A minha mãe trabalhava muito, e a nossa casa tornava-se a sede das crianças! Brincávamos às lojas, às escondidas, do topo do roupeiro amándavamo-nos para cima da cama dos meus pais! Lembro-me da D. Maria, a nossa vizinha de baixo, que ao ver a minha mãe chegar do trabalho, reclamava do barulho. "D. Esmeralda, o candeeiro quase caiu!", dizia. E, claro, vinha o castigo. O castigo mais doloroso era não podermos brincar à noite na rua. Mas nós nunca parávamos. E sabem porquê? Porque não tínhamos apenas uma mãe. Tínhamos muitas. Cada mulher do bairro era um pouco nossa mãe, e cada casa era um pouco a nossa casa.

 

Essas mulheres eram verdadeiras heroínas, mesmo que muitas vezes não se sentissem assim. Elas carregavam o peso da ausência de seus maridos com uma força silenciosa. Imagino as noites solitárias, os travesseiros molhados de lágrimas, os diálogos não ditos. Dormíamos com a minha mãe quando o meu pai estava no ultramar. Ela contava histórias para nos acalmar, mas muitas vezes adormecia antes do fim – e nós, atentos, esperávamos o desfecho, cutucando-a para que continuasse. Era um conto de fadas onde a magia vinha da simplicidade.

 

Trabalhar, educar, lavar roupa à mão – porque não havia máquinas de lavar. As mães do bairro eram verdadeiras artistas da sobrevivência. Faziam caber o mundo inteiro em uma panela pequena, costuravam sonhos em roupas remendadas e transformavam a infância em algo inesquecível. Hoje, ao recordar tudo isso, sinto uma lava de emoções subir à superfície, uma explosão que precisa ser compartilhada.

 

Quero que todos saibam: as mulheres do bairro do Alfeite foram as heroínas de uma geração. Algumas ainda estão vivas, outras já partiram. Por isso, não só eu, mas toda a miudagem que cresceu nesse bairro, devemos um agradecimento profundo e eterno. Obrigada pela vossa dedicação incansável, pelo amor que aquecia nossas almas, pela resistência que moldou o futuro.

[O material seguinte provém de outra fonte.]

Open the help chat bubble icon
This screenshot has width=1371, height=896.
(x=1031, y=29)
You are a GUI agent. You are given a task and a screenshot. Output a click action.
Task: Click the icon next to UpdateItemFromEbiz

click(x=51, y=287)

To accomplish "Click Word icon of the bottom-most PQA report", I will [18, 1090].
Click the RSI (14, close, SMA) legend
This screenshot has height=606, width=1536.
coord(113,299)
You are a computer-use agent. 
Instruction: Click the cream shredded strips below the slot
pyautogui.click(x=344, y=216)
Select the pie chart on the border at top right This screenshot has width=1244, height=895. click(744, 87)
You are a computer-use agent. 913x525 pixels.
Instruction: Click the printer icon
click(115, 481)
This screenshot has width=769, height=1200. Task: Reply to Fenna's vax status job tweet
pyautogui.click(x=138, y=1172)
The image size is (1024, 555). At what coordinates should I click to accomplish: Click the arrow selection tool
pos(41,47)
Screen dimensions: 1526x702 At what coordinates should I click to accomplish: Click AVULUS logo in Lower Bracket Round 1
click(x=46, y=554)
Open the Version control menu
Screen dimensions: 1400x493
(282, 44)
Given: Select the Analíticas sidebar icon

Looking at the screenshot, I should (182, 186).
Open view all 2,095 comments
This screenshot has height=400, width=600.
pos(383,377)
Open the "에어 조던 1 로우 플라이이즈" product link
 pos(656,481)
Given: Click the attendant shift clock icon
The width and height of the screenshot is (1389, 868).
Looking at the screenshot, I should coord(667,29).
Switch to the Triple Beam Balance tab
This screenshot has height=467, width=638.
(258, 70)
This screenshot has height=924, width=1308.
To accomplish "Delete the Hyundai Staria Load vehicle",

Vocês foram, e continuam sendo, os alicerces de tudo o que somos hoje.

 

Sentada aqui, neste Poço do Inferno, a cascata que flui incessante em meio às pedras, levou-me ao Bairro do Alfeite, que correu também com a mesma vitalidade. Mas ao invés de águas cristalinas, ele foi preenchido por vidas entrelaçadas, sacrifícios silenciosos e um amor que moldava o futuro. Vocês, mães do Alfeite, não foram apenas poços de vida, mas também rios de esperança que moldaram o destino de cada criança que por ali passou. Hoje, esse legado ecoa como a cascata incessante do Poço do Inferno, vivo em nossas memórias e em nossos corações. Obrigada, mães do Alfeite, por terem sido o nosso Poço de Vida.

 

Dedicação á minha mãe, e a todas as mães do Bairro Social das Forças Armadas do Alfeite.